Feb. 14 (Bloomberg) -- Serbia’s central bank bought euros for the second time this year today to slow gains in the dinar.
The Belgrade-based Narodna Banka Srbije purchased 5 million euros ($6.67 million) from commercial banks to “smooth the dinar’s intraday swings,” the bank said on its website without disclosing any further details.
Three currency traders in Belgrade, who asked to remain unidentified, in line with the policies of their banks, said the central bank was buying euros at levels around 111.30 dinars after the unit strengthened 0.44 percent to 110.6990. The dinar traded at 111.3550 by 5:37 p.m. in Belgrade, according to data compiled by Bloomberg.

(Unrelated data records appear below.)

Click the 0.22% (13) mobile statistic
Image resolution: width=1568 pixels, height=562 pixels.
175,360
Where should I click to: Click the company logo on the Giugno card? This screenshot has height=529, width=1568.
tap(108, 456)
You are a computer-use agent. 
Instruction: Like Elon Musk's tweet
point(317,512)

The currency has advanced because of tight monetary policy, with the central bank raising its benchmark interest rate eight times since June by a total of 225 basis points, or 2.25 percentage points, to 11.75 percent, to bring inflation back to the target of 4 percent, plus or minus 1.5 percentage points by the end of 2013. Inflation was 12.2 percent in December.

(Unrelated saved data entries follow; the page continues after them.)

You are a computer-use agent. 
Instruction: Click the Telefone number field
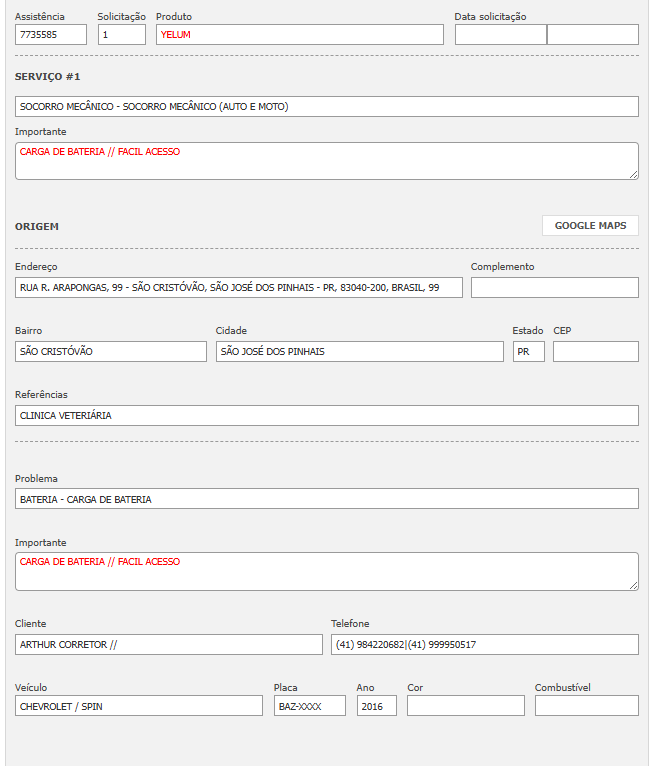(484, 645)
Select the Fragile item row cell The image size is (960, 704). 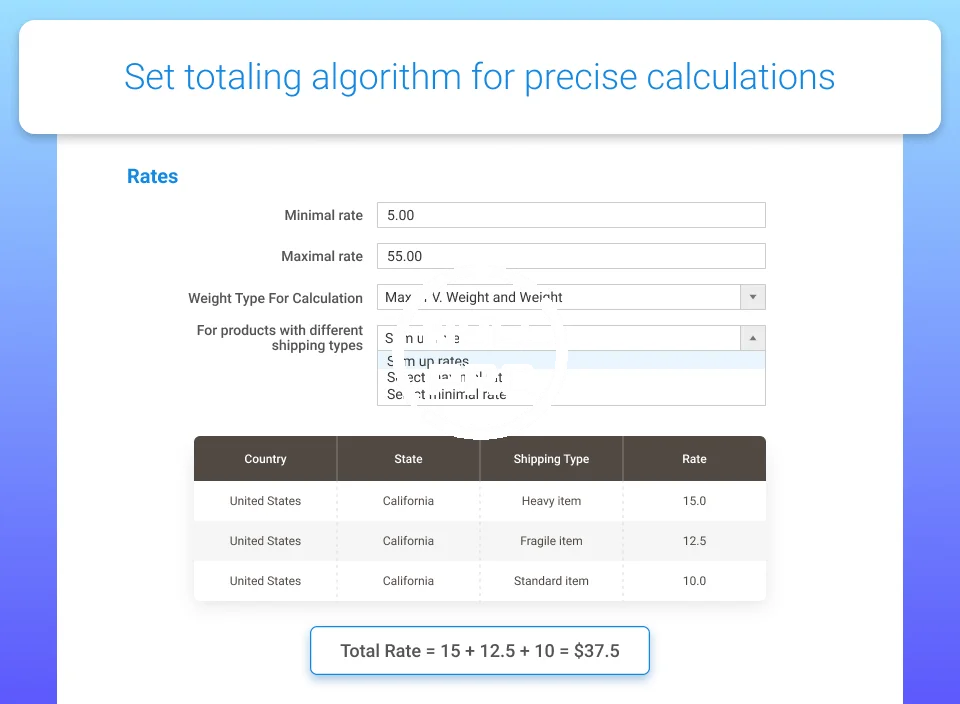click(x=551, y=541)
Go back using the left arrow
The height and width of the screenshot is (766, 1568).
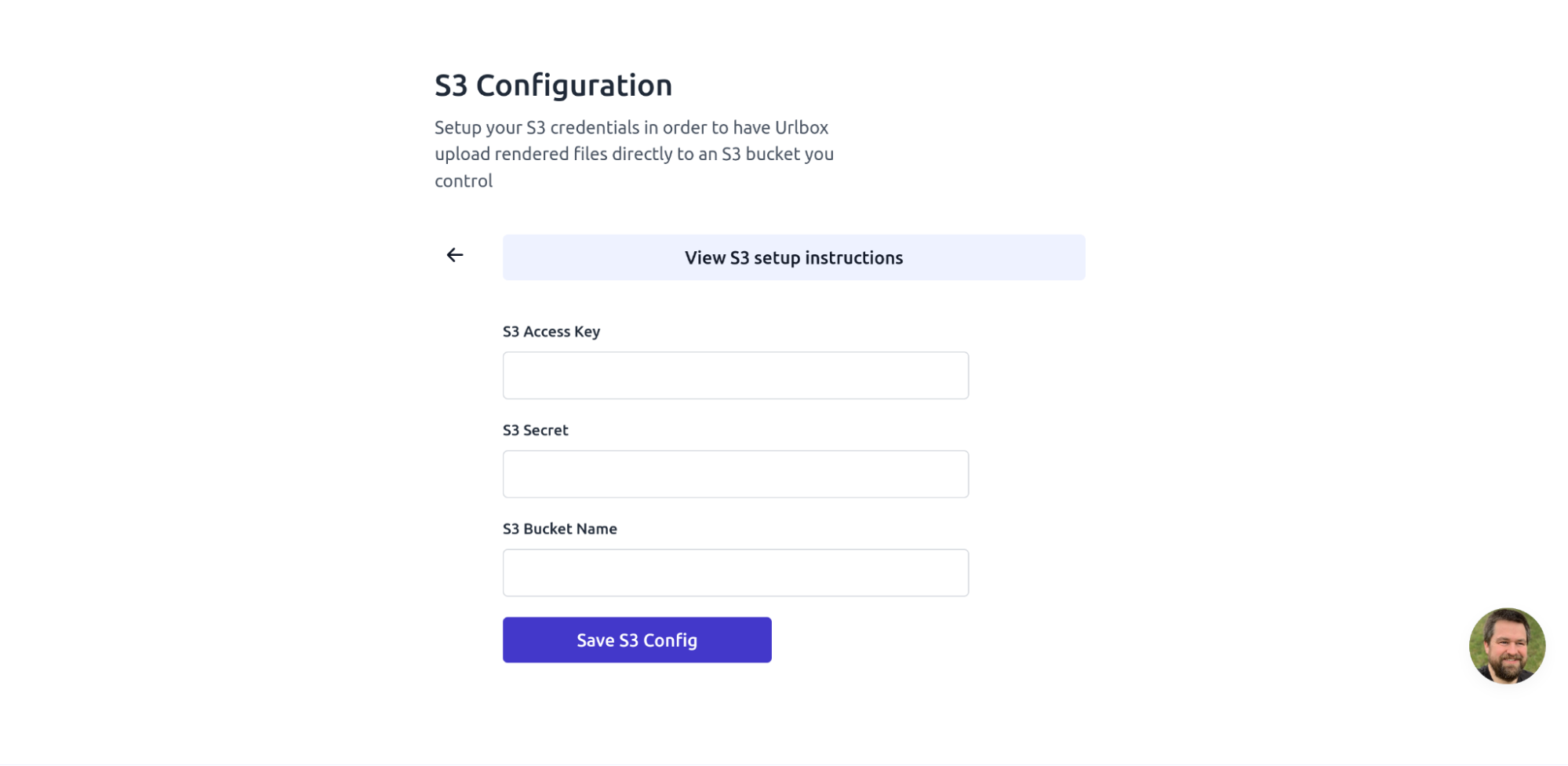pyautogui.click(x=455, y=255)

The dinar and Romanian leu have been among top picks for SocGen analysts in London, including Benoit Anne. The dinar “has ample room to appreciate, especially with a big credibility effort on the policy front,” they said in a Feb. 6 note to investors.

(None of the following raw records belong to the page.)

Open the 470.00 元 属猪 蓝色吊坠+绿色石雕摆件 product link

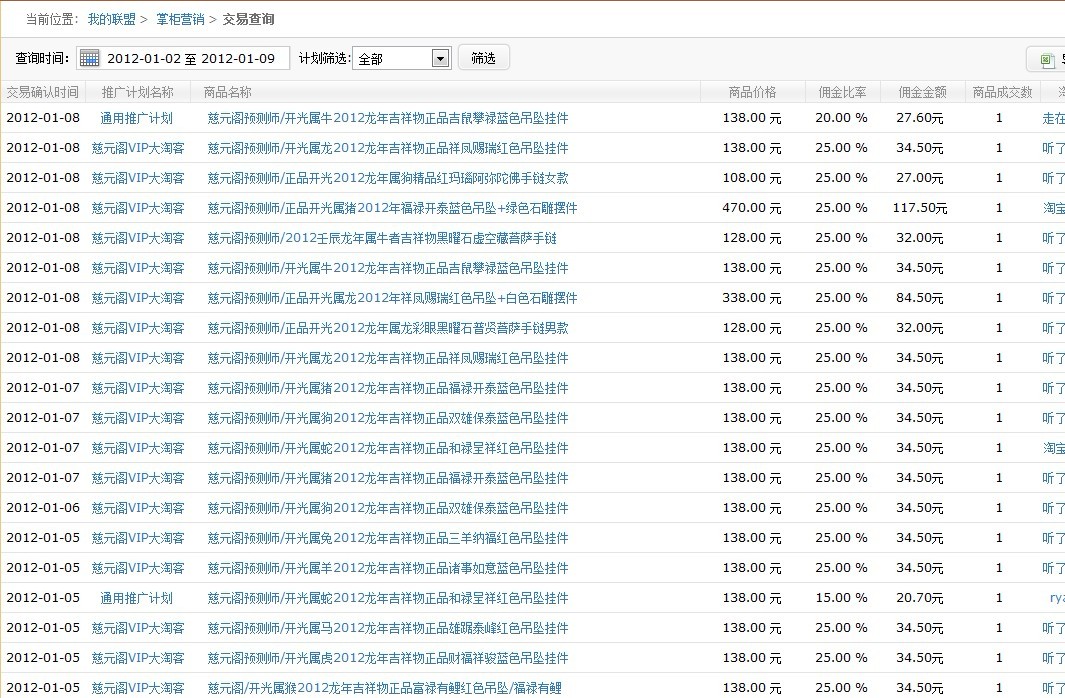[392, 208]
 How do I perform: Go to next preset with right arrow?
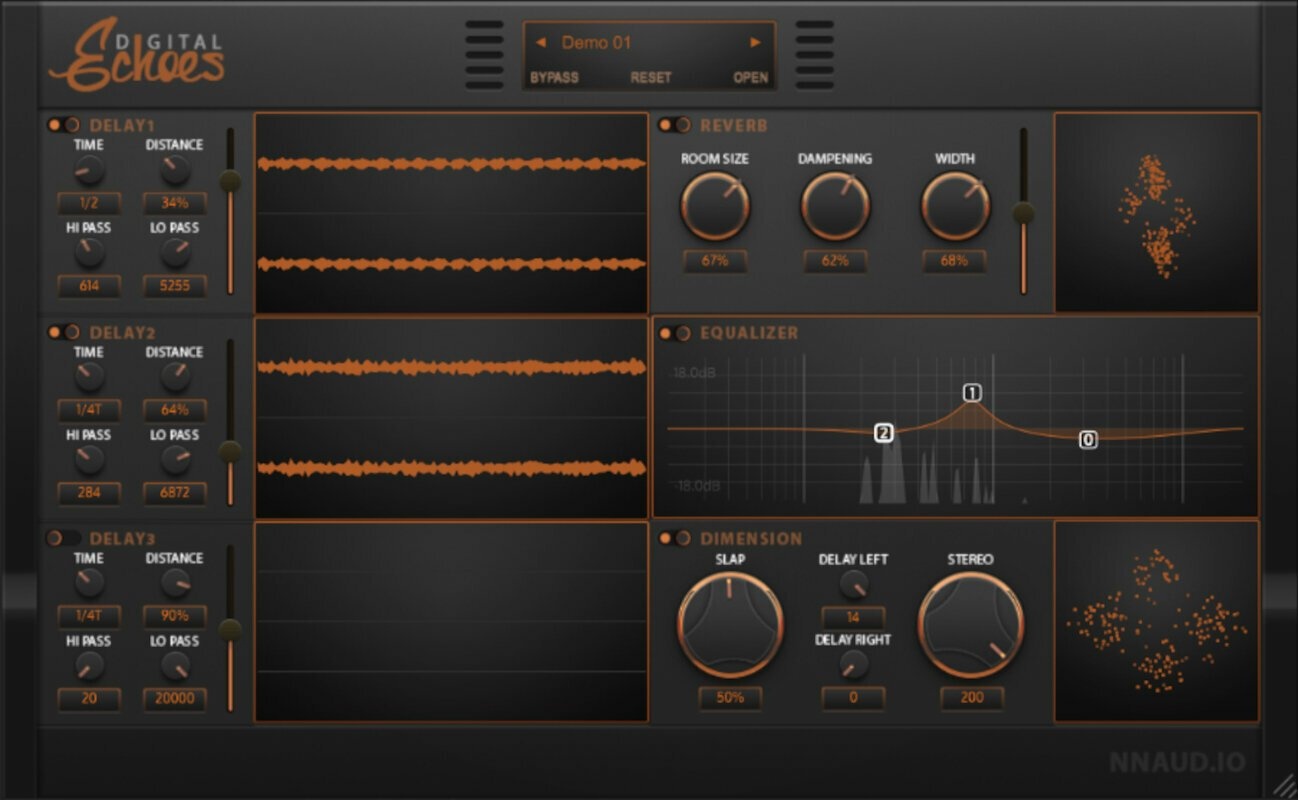[x=756, y=43]
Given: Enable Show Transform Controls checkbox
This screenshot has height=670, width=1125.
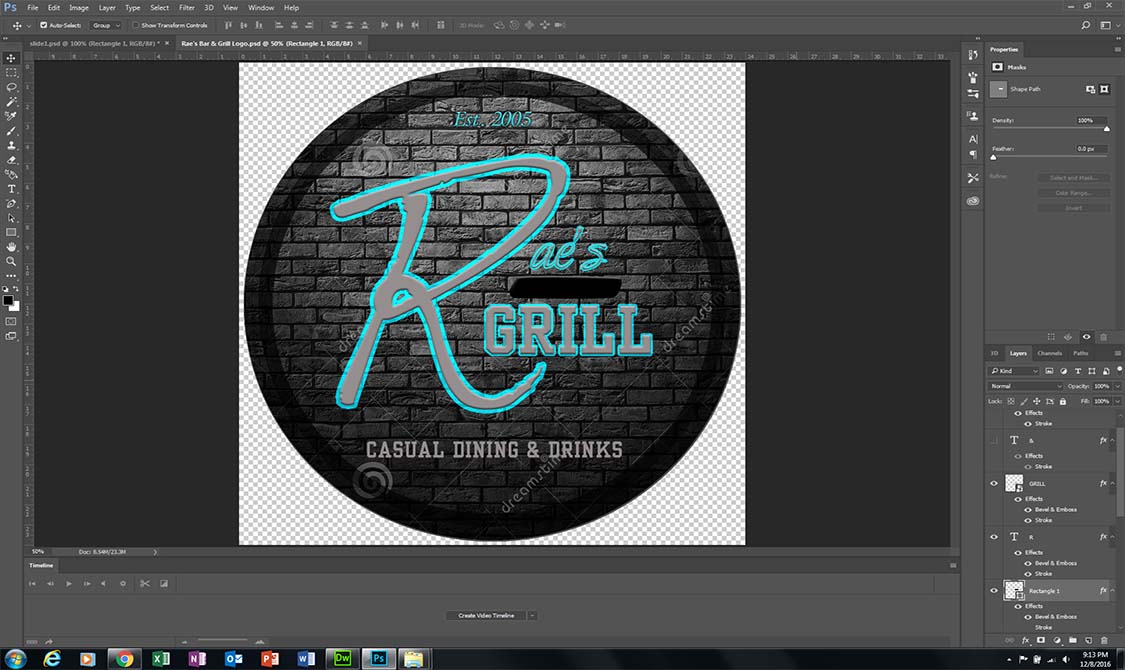Looking at the screenshot, I should (136, 25).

The central bank’s buying is not “part of a more aggressive move to weaken the currency, but just to let the market know that the NBS is there and it is not a one way bet,” Timothy Ash, chief emerging-markets economist with Standard Bank Plc in London, wrote to clients today. “We have seen a number of small interventions” recently and “I sense the bank is eager to hold the currency in the 110-115 range.” The central bank last bought 5 million euros on Jan. 24 to curb the currency’s appreciation.